# Sensitivity Analysis



## Computing Variable Importance using Sensitivity Analysis

### Algorithm

1. The Jacobian ($\pmb{J}$) is the partial derivative of the of the outcome variable ($y$) with respect to each input variable ($x_i; \text{ where } i=1,\cdots, n$). It is made adimensional by multiplying with the predictor value by the output value.

$$
\pmb{J}_{\vec{x}} = \left[\frac{\partial f(\vec{x})}{\partial x_{1}}\cdot\frac{x_{1}}{y}\;\;\;\;\;\; \frac{\partial f(\vec{x})}{\partial x_{2}}\cdot\frac{x_{2}}{y}\;\; \cdots\;\; \frac{\partial f(\vec{x})}{\partial x_{n}}\cdot\frac{x_{n}}{y}\right]
$$

2. Compute the absolute value of the Jacobian for all the instances in the training dataset ($D^{train}$).
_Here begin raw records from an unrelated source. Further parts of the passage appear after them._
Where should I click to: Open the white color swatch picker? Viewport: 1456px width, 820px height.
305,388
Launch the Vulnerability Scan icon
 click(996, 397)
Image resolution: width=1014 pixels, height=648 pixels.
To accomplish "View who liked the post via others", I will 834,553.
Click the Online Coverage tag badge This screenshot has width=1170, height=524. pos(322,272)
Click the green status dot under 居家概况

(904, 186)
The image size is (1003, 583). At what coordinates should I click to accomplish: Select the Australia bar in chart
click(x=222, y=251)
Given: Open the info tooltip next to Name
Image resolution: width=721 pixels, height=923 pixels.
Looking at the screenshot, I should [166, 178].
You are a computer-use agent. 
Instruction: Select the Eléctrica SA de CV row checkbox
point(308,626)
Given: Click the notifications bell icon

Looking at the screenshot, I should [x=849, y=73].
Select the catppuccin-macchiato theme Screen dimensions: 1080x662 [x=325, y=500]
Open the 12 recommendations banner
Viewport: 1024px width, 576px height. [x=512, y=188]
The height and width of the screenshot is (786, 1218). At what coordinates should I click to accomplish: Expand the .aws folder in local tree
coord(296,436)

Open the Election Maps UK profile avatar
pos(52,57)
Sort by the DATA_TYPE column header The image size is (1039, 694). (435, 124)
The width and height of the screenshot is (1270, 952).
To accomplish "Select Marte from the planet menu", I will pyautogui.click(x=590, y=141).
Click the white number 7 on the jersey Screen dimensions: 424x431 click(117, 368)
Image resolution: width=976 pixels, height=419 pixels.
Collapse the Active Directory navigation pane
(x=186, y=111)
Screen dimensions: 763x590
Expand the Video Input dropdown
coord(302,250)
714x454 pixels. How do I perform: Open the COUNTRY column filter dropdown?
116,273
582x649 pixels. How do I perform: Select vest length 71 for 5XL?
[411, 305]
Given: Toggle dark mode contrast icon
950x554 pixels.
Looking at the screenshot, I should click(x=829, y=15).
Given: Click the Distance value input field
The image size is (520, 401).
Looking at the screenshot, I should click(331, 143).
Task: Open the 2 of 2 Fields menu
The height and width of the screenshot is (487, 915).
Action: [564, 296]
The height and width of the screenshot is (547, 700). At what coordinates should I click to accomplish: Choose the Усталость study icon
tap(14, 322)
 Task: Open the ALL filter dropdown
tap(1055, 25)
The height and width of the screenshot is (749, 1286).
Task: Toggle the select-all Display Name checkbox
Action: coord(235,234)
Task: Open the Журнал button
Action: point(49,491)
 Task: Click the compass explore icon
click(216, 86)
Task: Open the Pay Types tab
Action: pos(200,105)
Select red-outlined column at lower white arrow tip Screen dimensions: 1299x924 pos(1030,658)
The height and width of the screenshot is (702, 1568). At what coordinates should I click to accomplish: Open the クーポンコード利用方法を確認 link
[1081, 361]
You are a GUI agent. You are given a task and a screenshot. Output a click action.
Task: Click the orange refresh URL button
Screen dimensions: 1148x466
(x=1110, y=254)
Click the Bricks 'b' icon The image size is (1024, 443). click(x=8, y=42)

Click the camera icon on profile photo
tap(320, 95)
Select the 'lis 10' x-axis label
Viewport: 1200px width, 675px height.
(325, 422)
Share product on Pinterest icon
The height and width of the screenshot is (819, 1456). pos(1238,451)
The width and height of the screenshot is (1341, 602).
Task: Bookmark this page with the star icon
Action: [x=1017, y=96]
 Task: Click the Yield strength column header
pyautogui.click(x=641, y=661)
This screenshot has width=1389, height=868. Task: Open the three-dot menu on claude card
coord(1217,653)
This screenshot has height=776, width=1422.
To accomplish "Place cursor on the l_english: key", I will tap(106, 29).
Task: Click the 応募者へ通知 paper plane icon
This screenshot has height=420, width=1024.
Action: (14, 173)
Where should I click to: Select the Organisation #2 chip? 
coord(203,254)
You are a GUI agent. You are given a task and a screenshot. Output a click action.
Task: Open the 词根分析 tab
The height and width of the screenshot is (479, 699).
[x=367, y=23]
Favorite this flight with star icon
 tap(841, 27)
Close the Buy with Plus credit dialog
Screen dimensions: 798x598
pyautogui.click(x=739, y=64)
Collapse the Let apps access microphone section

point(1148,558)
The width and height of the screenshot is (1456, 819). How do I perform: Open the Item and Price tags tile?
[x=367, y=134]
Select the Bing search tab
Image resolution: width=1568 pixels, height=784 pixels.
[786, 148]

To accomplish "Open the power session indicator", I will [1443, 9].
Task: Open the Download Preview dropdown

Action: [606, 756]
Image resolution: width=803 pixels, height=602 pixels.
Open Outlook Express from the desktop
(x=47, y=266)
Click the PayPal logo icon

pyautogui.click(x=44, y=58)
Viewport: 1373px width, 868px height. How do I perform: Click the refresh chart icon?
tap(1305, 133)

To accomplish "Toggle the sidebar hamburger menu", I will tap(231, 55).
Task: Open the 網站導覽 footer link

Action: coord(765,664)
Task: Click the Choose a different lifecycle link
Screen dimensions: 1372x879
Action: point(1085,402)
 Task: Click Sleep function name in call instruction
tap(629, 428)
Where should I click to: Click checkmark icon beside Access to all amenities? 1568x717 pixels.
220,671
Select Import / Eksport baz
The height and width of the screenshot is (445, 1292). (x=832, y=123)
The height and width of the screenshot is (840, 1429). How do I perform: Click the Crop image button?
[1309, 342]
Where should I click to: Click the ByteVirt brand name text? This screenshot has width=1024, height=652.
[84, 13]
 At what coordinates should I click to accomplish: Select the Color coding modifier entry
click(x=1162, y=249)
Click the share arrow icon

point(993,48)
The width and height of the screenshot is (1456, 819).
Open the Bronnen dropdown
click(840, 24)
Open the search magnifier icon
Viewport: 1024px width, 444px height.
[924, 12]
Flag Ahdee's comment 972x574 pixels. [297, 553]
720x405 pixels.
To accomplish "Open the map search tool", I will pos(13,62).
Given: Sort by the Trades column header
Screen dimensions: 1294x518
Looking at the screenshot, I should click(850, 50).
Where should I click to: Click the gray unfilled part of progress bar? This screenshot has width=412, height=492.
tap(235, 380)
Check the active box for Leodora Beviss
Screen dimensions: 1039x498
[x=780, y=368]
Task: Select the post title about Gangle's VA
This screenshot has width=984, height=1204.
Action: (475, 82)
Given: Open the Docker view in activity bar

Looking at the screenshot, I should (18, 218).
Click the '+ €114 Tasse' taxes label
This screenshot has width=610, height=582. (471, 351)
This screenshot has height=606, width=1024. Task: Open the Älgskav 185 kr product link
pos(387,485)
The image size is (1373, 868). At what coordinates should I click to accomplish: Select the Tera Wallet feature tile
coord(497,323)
This corresponds to the variable importance of each predictor variable according to the model induced from the training dataset.

$$
VarImp = \frac{1}{|D^{train}|}\sum_{\vec{x} \in D^{train}} |\pmb{J}_{\vec{x}}|
$$

In [1]:
import tensorflow as tf
from tensorflow import keras
from tensorflow.keras.models import model_from_json

import numpy as np
import pandas as pd

In [2]:
train_data = pd.read_csv("./data/iris_train.csv")
train_data_np = train_data.to_numpy()

In [3]:
# Loading the ANN model
model = model_from_json(open('./model/model_architecture.json').read())
model.load_weights('./model/model_weights.h5')
model.compile(loss='binary_crossentropy',
              optimizer=keras.optimizers.Adam(),
              metrics=['accuracy'])

In [4]:
def abs_adimensional_jacobian_1output(x, model):
    """
    Computes the adimensional Jacobian of an input vector and 
    a Keras model with a single output node.
    
    Input—
    x: Floating numpy vector of inputs.
    model: Keras model.
    
    Output—
    jacobian: Absolute adimensional numpy Jacobian vector for 
        scalar output wrt each input.
    """
    x_tensor = tf.convert_to_tensor(x.reshape(1,-1), dtype=tf.float32)
    with tf.GradientTape() as g:
        g.watch(x_tensor)
        y_tensor = model(x_tensor)
    jacobian = g.jacobian(y_tensor, x_tensor)
    jacobian = jacobian.numpy()[0][0][0]
    
    # Hadamard product between input-variable-gradient and 
    # variable-value/loss to remove the dimensions
    input_by_loss = x/y_tensor.numpy()[0][0]
    adim_jacobian = np.multiply(jacobian, input_by_loss)
    
    return np.absolute(adim_jacobian)

In [5]:
abs_adimensional_jacobian_1output(np.array([5,2,1,0.2]), model)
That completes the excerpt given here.